I agree that the immediate objective is to complete the London Treaty but would point out that to include France and Italy in a treaty which terminates in 1936 presents difficulties which might not [Page 549]arise if we were dealing with an instrument of longer duration. Further there seems little prospect of completing this treaty and at the same time securing the Hoover reductions. To effect such reductions we must contemplate an agreement that will remain in effect for a considerable period of years over which reductions could be effected. However, I am of course exploring the possibility of completing the London Treaty up to 1936 as a most desirable objective in itself.
3.
The present naval discussions are related to the general disarmament negotiations. If these negotiations are successful the provisions of the resultant treaty would be effective well beyond 1936 and any naval agreement must be of a similar duration since the land powers would undoubtedly refuse to binding [sic] themselves unless the naval powers were bound for a similar period.
4.
Hence for the reasons suggested above we must take into account the possibility that the present naval negotiations should have a broader basis than the completion of the London Treaty. If these negotiations are successful there would be no naval conference in 1935.
5.
With reference to your comment on the London memorandum we had no thought of leaving cruisers and destroyers categories untouched.

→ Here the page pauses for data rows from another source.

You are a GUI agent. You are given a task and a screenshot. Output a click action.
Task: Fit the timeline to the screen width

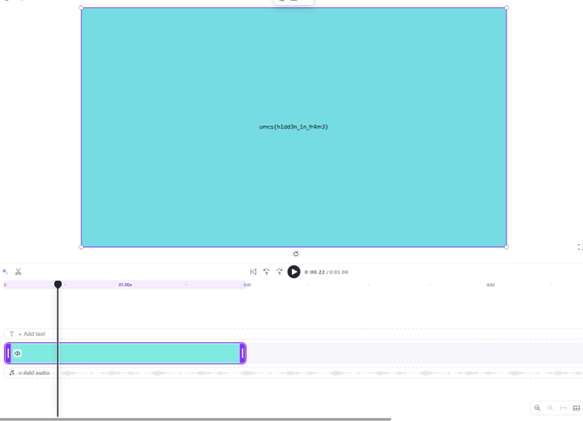point(563,408)
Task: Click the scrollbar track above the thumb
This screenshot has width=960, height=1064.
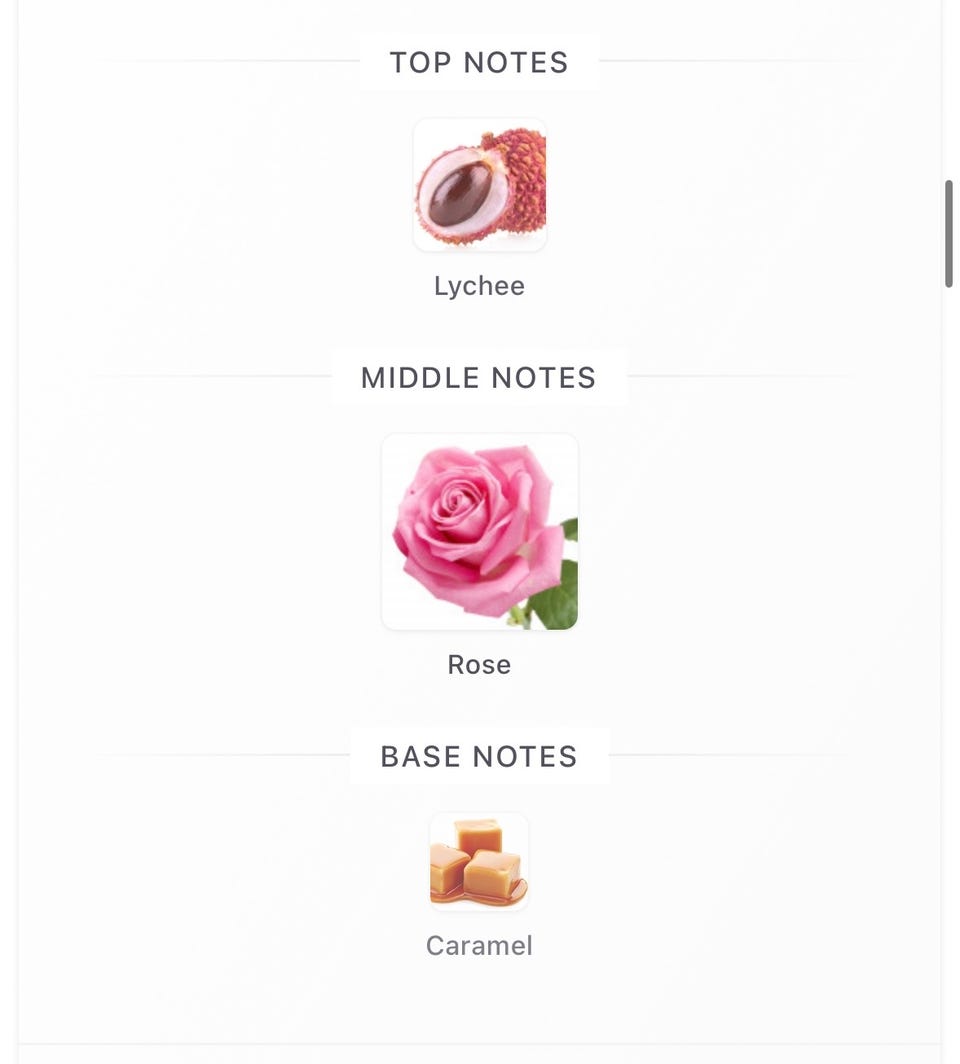Action: [949, 88]
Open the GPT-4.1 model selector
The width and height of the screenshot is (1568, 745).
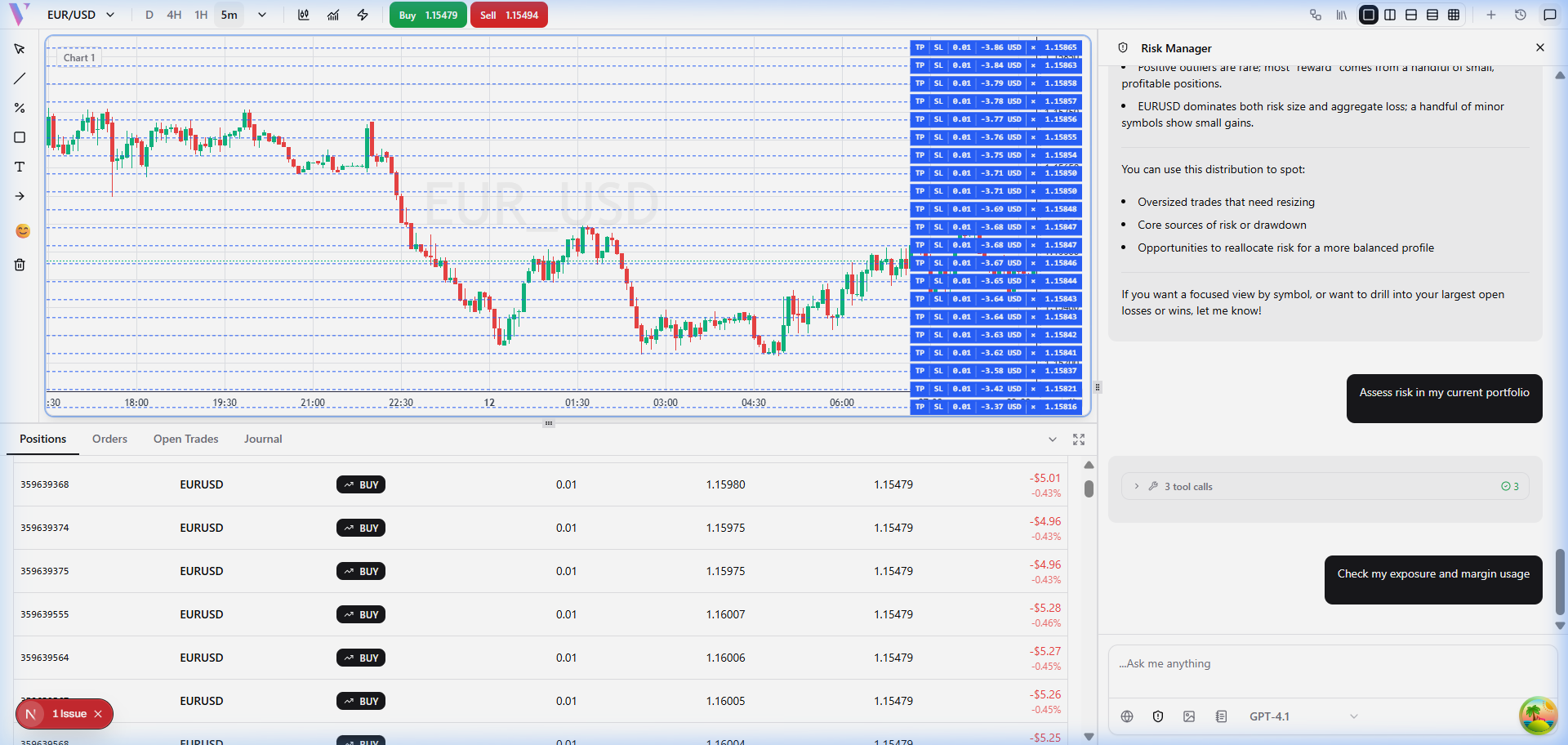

I appreciate the importance of reduction in these categories and shall do everything possible to this end. However, it will be difficult to bring others to scrap under-age tonnage where we are not called upon to make similar cuts either because we have not built up to our ratio or because of age of existing tonnage. Further, I feel that we should avoid being jockeyed into a position where the land powers could use our arguments as to the necessity for further naval reductions to justify inaction regarding land armaments if such naval reductions are not eventually brought about. Even if no immediate naval reductions could be obtained we could justifiably take into account the treaty reductions and limitations effected over the past 10 years as a valid reason for not permitting the general disarmament negotiations to fail through lack of further immediate naval reductions. Even the London memorandum program would effect substantial reductions over the period of any proposed disarmament treaty.

Am sending separately certain technical considerations which are pertinent to the problems considered in your cable 231 and this cable. [Davis.]